___ Yazı
14 Haziran 2009 Pazar
sınırlar
dirseklerim dizlerime yaslı, yüzüm avuçlarımda öylece dururken, içimin seslerinin 'sınır'lı cümleleri dikkatimi çekti. bazen, biraz belirlemem lazım sınırlarımı cicim, bazen de, ay öyle sınır mınır daral geldi, esnek olmalı insan biraz şekerim diyen, kendi kendiyle çelişen ancak sınırlara takmışlığında istikrarlı iç seslerimi dinledim ses etmeden. hangi ara buraya takıldım, bu da 2009 modası diyordum ki, dank etti.
dedim ki kendime; ben bir hükümdar olsam, bileyim isterim neler olup bitmekte ülkemin sınırlarında. bileyim isterim ancak hükümdarlığım sınırları değil, sınırların arasını yönetmişliğimden alır manasını. uçsuz bucaksız ovalarım varsa benim, toprağım üstünde at koştururken, yüzümü sarmışken rüzgarın saçlarına, sınırların derdi aklıma düşmez. lakin, üç kulaçsa ülkemin eni boyu, adım atsan sınırlarla burun buruna...
______
▶ **Görev listesi**:
1. Yazıya göre şu soruları cevaplayın:
(a) Yazının tarihi nedir?
(b) Esnek olmayı öğütleyen iç ses kişiye hangi hitapla seslenir?
(c) Hükümdar olsa, hükümdarlığı anlamını neyi yönetmişliğinden alırdı?
2. Yazıdaki "14 Haziran 2009" sözleriyle başlayıp "ki, dank etti." sözleriyle biten kısmı kelimesi kelimesine aktarın.
Cevaplarken yalnızca yazıdaki bilgilere başvurun.
___ Ham veri
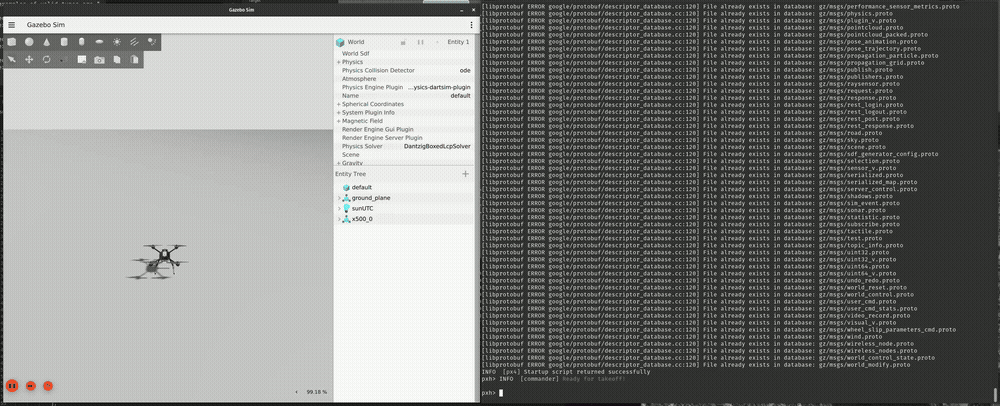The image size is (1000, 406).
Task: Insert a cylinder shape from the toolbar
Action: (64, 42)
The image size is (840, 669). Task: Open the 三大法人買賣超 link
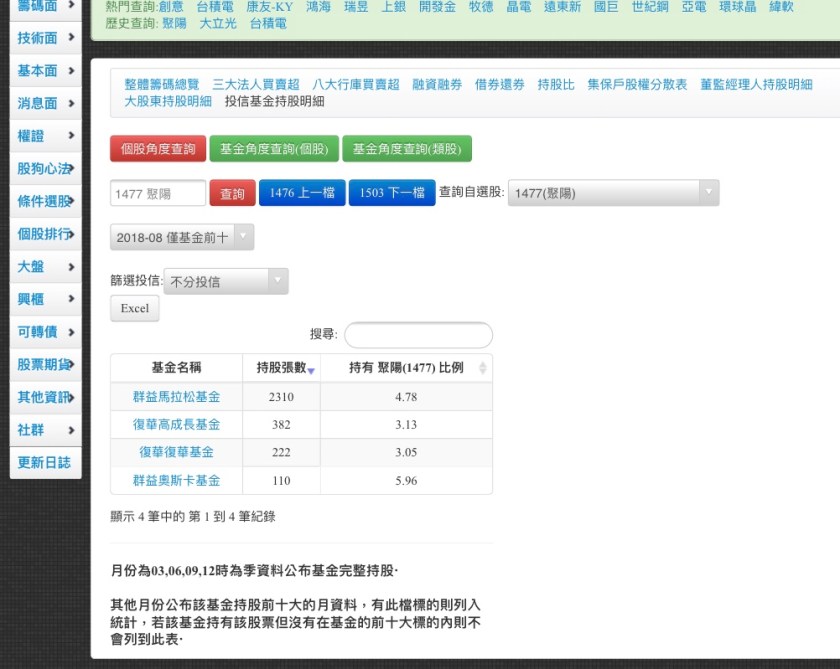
______
▶ **Görevlere göre cevaplar**:
1.
(a) 14 Haziran 2009 Pazar
(b) Şekerim
(c) Sınırları değil, sınırların arasını yönetmişliğinden

2.
14 Haziran 2009 Pazar
sınırlar
dirseklerim dizlerime yaslı, yüzüm avuçlarımda öylece dururken, içimin seslerinin 'sınır'lı cümleleri dikkatimi çekti. bazen, biraz belirlemem lazım sınırlarımı cicim, bazen de, ay öyle sınır mınır daral geldi, esnek olmalı insan biraz şekerim diyen, kendi kendiyle çelişen ancak sınırlara takmışlığında istikrarlı iç seslerimi dinledim ses etmeden. hangi ara buraya takıldım, bu da 2009 modası diyordum ki, dank etti.